In particular, it discounted a Czech intelligence report that September 11 suicide pilot Mohamed Atta met an Iraqi intelligence officer in Prague sometime in 2001.
The new probe also said there was no evidence before the war that Iraq was working on nuclear weapons, had biological or chemical arms or had built mobile chemical weapons labs.
Released less than two months before US congressional elections, the report could provide fodder for the opposition Democrats, who hope to capitalize on slumping public support of the war in Iraq.
Senator John D. Rockefeller IV, the senior Democrat on the intelligence panel, charged that the Bush administration 'pursued a deceptive strategy before the war' despite doubts among intelligence officials about Iraq's capabilities and intentions.
The government 'ignored warnings prior to the war about the veracity of the information it trumpeted publicly,' Rockefeller said.

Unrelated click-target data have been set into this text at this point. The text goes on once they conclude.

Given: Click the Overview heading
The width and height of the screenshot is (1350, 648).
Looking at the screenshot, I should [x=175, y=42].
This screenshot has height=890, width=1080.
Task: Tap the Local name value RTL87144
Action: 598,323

Republicans accused the opposition of trying to rewrite history, a reference to the many Democrats in Congress who joined Republicans in authorizing the Iraq war.
White House spokesman Tony Snow called the Senate report 'nothing new' and said Democrats and Republicans had access to the same information on Iraq before the war.
'Both sides were looking at the same intelligence and coming to the same conclusions,' he told reporters.